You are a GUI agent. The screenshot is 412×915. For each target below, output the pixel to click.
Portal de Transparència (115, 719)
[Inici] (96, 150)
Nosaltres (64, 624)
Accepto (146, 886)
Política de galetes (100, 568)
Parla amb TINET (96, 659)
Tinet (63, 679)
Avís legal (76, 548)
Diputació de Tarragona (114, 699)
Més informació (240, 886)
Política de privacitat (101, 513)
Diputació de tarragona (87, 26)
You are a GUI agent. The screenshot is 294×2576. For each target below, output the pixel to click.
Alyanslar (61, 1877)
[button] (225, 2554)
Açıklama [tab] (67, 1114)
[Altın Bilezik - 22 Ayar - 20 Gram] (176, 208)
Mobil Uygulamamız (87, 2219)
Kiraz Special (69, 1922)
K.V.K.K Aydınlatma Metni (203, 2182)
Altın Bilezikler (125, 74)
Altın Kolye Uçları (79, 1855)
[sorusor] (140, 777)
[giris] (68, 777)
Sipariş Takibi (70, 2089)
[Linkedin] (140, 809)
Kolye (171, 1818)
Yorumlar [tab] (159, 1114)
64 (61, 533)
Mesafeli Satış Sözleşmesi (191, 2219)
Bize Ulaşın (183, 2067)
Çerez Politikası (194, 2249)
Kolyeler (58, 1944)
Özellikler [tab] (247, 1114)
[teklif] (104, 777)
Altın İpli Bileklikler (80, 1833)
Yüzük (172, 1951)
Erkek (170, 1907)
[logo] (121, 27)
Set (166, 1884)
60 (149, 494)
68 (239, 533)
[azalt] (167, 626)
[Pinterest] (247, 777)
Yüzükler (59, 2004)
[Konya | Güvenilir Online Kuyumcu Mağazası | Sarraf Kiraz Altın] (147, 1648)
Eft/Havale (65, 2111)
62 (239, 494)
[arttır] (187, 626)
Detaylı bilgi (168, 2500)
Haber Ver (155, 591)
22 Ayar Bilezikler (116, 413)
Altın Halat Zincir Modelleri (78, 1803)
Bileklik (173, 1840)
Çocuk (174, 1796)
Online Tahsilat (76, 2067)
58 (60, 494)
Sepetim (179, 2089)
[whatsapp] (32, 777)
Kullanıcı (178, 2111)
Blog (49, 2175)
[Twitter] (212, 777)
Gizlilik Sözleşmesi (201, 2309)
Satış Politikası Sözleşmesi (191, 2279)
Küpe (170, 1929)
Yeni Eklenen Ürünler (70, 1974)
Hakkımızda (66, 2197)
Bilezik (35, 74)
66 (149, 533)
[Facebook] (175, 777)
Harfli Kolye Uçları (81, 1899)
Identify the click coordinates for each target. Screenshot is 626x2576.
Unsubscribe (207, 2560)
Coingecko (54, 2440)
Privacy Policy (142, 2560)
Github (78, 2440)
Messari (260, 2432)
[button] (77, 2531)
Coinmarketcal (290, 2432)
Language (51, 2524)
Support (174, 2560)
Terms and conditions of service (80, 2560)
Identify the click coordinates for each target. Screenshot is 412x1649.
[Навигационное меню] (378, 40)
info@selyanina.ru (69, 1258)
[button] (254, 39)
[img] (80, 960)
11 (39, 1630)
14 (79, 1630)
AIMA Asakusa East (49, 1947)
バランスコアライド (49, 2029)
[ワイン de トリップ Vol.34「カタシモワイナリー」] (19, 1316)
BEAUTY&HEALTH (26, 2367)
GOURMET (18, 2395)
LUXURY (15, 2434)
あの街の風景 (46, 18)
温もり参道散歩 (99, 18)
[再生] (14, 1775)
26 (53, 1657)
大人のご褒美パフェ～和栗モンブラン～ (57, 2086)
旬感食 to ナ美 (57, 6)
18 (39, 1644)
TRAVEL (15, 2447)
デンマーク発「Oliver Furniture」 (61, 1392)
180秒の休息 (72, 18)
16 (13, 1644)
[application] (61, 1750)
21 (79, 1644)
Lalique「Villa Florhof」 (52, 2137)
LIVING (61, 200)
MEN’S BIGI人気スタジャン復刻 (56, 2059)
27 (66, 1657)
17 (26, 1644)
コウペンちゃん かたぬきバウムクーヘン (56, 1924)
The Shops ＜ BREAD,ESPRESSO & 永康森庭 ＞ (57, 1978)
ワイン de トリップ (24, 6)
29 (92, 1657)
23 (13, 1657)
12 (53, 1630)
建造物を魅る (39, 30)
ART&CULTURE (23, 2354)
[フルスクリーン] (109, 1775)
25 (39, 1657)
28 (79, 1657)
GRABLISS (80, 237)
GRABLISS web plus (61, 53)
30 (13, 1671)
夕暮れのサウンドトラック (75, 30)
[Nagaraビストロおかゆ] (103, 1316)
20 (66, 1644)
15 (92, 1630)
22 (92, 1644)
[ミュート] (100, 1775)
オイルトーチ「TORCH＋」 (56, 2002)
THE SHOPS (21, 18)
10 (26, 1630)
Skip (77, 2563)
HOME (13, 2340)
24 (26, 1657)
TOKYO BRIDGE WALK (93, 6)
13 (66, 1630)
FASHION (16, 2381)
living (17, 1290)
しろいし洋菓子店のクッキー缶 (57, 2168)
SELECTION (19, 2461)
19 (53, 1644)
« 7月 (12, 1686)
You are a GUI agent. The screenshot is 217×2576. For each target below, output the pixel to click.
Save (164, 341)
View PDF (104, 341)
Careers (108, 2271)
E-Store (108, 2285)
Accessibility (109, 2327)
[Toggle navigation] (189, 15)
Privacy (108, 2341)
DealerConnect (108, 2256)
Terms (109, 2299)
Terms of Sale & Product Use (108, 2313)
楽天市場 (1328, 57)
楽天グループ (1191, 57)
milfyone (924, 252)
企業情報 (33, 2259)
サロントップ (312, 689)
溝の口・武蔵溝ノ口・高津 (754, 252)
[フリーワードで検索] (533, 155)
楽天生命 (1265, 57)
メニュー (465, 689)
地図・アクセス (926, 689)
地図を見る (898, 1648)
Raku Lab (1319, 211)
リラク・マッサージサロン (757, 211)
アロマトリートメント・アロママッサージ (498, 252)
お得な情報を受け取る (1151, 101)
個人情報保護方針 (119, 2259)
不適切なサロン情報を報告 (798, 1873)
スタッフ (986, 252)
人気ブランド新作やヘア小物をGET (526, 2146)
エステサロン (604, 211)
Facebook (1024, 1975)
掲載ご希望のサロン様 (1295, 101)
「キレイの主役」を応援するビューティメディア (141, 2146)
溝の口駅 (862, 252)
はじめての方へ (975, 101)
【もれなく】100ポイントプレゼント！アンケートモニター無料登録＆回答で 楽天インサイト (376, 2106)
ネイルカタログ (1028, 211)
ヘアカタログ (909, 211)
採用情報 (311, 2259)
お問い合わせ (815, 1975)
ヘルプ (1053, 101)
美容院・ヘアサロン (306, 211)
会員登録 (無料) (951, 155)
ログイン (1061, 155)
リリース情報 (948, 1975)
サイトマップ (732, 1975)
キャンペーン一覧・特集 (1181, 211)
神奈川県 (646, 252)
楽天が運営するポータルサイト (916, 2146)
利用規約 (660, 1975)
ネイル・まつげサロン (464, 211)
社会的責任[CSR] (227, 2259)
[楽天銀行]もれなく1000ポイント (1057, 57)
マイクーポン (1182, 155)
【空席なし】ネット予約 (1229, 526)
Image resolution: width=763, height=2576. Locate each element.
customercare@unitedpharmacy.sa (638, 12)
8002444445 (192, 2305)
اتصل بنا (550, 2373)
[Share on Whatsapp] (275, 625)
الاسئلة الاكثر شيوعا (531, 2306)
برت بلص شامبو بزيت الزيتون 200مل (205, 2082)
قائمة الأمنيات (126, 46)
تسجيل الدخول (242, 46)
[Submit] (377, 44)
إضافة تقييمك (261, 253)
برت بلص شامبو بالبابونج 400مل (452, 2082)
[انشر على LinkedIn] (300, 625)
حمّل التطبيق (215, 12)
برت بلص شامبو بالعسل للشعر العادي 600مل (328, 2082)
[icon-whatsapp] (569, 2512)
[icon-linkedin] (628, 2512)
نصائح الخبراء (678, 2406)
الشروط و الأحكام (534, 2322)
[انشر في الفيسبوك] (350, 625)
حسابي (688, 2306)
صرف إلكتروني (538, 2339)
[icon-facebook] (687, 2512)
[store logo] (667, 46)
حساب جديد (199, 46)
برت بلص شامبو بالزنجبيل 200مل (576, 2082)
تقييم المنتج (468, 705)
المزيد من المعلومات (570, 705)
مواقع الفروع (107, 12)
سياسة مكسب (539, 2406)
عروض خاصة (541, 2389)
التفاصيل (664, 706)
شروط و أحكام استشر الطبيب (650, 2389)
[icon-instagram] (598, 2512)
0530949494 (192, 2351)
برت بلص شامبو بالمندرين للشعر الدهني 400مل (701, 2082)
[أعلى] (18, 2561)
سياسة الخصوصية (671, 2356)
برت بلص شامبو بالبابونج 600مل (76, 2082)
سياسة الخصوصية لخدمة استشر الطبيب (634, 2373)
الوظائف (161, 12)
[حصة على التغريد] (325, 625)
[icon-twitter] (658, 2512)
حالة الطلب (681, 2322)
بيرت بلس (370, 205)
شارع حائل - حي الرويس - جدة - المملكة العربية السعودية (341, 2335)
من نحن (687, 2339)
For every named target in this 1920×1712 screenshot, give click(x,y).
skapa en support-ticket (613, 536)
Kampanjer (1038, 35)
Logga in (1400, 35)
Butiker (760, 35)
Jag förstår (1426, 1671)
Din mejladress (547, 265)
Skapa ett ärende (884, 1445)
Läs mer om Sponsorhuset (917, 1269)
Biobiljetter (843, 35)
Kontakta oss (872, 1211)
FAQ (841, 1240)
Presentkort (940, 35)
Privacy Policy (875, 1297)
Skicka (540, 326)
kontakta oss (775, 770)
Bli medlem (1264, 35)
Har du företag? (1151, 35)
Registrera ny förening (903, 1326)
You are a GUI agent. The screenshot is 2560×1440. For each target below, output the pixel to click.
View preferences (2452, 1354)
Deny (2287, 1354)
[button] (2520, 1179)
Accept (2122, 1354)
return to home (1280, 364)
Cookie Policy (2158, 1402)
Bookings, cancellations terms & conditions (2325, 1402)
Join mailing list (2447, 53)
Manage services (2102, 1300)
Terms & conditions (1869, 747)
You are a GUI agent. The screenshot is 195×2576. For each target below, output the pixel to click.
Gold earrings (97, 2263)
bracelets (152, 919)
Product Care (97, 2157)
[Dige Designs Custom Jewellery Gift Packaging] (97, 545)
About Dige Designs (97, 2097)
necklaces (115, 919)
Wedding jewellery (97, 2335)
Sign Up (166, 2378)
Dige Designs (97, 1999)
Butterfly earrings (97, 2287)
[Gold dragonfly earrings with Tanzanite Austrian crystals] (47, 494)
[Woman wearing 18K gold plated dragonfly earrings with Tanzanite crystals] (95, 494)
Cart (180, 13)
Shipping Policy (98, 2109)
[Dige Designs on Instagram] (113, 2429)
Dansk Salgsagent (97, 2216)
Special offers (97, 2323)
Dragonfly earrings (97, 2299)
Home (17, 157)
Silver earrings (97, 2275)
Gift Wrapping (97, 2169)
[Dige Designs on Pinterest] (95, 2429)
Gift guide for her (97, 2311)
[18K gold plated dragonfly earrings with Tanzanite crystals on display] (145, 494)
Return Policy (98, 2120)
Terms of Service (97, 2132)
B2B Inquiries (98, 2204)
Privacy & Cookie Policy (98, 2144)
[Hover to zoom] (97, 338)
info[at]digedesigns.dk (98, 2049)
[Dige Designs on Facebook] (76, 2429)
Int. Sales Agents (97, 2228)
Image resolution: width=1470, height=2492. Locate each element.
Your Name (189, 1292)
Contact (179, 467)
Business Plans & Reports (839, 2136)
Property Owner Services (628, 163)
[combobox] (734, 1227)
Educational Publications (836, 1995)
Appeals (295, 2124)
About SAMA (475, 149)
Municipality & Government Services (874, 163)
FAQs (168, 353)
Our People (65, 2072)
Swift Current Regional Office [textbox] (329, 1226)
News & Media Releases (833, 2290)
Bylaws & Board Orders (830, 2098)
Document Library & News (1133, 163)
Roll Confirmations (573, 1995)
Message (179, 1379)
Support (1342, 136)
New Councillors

+++++

#### Problem description:
Copy out the lines above exactly, beginning at the one that contains "تقييم المنتج (468, 705)" and ending at the one that contains "Har du företag? (1151, 35)".

#### Exercise output:
تقييم المنتج (468, 705)
المزيد من المعلومات (570, 705)
مواقع الفروع (107, 12)
سياسة مكسب (539, 2406)
عروض خاصة (541, 2389)
التفاصيل (664, 706)
شروط و أحكام استشر الطبيب (650, 2389)
[icon-instagram] (598, 2512)
0530949494 (192, 2351)
برت بلص شامبو بالمندرين للشعر الدهني 400مل (701, 2082)
[أعلى] (18, 2561)
سياسة الخصوصية (671, 2356)
برت بلص شامبو بالبابونج 600مل (76, 2082)
سياسة الخصوصية لخدمة استشر الطبيب (634, 2373)
الوظائف (161, 12)
[حصة على التغريد] (325, 625)
[icon-twitter] (658, 2512)
حالة الطلب (681, 2322)
بيرت بلس (370, 205)
شارع حائل - حي الرويس - جدة - المملكة العربية السعودية (341, 2335)
من نحن (687, 2339)
For every named target in this 1920×1712 screenshot, give click(x,y).
skapa en support-ticket (613, 536)
Kampanjer (1038, 35)
Logga in (1400, 35)
Butiker (760, 35)
Jag förstår (1426, 1671)
Din mejladress (547, 265)
Skapa ett ärende (884, 1445)
Läs mer om Sponsorhuset (917, 1269)
Biobiljetter (843, 35)
Kontakta oss (872, 1211)
FAQ (841, 1240)
Presentkort (940, 35)
Privacy Policy (875, 1297)
Skicka (540, 326)
kontakta oss (775, 770)
Bli medlem (1264, 35)
Har du företag? (1151, 35)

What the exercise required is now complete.